Scope and provenance context. This valuation concerns Jacques‑Louis David’s 1788 double portrait of Antoine‑Laurent Lavoisier and his wife, an autograph oil currently in the Metropolitan Museum of Art (accession 1977.10). The painting’s proven institutional history and recent technical conservation work mean the estimate below is a hypothetical open‑market price to be used only if the work were genuinely offered for sale [1][4].

Methodology and anchors. I used a comparable‑analysis approach that combines: (a) the painting’s documented institutional transaction in the 1970s (reported proceeds ≈ $4,000,000) as a primary anchor; (b) the modern public auction benchmark for an autograph David oil (Portrait of Ramel de Nogaret, Christie’s NY, 2008, realized $7,209,000) as a conservative auction floor; and (c) category trophy sales and inflation‑adjusted conversions to establish upper bound potential when institutions compete strongly [2][3].

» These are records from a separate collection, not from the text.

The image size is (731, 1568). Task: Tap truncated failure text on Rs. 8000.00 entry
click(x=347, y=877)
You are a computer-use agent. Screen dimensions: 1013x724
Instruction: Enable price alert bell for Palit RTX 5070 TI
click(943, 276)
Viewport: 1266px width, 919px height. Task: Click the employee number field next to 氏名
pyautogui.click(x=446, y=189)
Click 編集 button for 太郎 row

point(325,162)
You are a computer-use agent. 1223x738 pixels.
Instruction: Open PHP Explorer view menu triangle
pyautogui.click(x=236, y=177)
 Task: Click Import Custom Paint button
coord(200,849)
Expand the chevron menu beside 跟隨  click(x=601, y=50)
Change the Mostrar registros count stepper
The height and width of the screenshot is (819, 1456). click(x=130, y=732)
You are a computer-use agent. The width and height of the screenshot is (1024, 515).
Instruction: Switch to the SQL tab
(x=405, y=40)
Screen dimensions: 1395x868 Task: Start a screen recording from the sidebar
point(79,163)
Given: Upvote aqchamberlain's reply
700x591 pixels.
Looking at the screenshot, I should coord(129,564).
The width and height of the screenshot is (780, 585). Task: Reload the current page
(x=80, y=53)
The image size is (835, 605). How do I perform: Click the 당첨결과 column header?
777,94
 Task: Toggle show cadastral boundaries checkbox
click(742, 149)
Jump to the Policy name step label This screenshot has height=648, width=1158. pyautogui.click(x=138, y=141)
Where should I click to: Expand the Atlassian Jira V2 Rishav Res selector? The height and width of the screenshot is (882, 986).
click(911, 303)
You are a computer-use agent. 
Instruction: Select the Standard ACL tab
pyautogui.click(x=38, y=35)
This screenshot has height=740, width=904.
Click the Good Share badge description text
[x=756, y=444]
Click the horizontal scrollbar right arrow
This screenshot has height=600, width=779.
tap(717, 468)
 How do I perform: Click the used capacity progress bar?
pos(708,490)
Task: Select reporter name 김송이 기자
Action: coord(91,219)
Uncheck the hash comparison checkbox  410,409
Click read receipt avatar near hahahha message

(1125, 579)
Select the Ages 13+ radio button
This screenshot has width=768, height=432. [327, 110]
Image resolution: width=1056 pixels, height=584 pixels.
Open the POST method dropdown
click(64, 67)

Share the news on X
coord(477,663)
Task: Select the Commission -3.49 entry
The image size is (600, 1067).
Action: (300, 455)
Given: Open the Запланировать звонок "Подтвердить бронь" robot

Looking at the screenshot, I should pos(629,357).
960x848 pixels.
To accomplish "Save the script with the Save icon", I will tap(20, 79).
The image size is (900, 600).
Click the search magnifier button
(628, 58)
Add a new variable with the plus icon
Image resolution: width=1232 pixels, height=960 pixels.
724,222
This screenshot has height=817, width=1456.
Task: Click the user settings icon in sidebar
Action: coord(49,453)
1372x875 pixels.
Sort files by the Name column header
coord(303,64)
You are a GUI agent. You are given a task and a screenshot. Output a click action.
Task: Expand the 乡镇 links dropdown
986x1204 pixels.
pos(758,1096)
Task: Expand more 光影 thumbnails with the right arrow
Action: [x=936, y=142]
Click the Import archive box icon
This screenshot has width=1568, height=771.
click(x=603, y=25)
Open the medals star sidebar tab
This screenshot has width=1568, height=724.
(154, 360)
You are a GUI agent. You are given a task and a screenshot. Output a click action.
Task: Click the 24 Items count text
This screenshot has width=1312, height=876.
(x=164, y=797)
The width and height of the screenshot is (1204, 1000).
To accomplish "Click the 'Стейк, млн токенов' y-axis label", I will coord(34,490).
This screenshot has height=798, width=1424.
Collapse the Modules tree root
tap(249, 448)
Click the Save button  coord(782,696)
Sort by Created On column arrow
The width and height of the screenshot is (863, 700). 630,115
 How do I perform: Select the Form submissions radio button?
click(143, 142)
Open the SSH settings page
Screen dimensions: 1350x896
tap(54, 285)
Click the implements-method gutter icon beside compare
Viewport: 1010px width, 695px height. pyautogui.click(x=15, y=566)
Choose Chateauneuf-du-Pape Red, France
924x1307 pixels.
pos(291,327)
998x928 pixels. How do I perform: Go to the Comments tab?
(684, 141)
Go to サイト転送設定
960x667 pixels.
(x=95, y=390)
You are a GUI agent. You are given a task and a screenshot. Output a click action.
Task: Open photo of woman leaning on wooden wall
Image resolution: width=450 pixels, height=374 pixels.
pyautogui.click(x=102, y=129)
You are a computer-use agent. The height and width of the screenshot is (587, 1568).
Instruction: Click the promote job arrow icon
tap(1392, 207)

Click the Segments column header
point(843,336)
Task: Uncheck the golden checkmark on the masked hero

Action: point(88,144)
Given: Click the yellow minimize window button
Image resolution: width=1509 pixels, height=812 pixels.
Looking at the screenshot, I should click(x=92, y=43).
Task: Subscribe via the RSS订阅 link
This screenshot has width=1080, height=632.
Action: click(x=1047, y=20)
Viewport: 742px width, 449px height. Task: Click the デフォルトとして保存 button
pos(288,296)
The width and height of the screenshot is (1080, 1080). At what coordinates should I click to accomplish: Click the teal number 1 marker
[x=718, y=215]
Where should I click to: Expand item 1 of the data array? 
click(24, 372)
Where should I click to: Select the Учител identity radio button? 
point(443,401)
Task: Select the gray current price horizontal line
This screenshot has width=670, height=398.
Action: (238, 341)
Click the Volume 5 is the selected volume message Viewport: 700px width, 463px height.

Valuation result and rationale. On balance a marketable, well‑documented, autograph 1788 Lavoisier double portrait in sound condition and clear title would reasonably be estimated at $8,000,000–$35,000,000 (USD). The lower bound reflects current auction anchors, limited recent David offerings, and market caution around rare Old Master oils. The upper bound assumes active institutional competition, optimal timing (museum retrospective or strong exhibition momentum), published conservation/scientific reports and no attribution or provenance doubts. The painting’s reported 1977 institutional proceeds (~$4M), when adjusted for purchasing power and compared with later trophy sales, support a plausible mid‑market outcome above the 2008 auction anchor [2][3].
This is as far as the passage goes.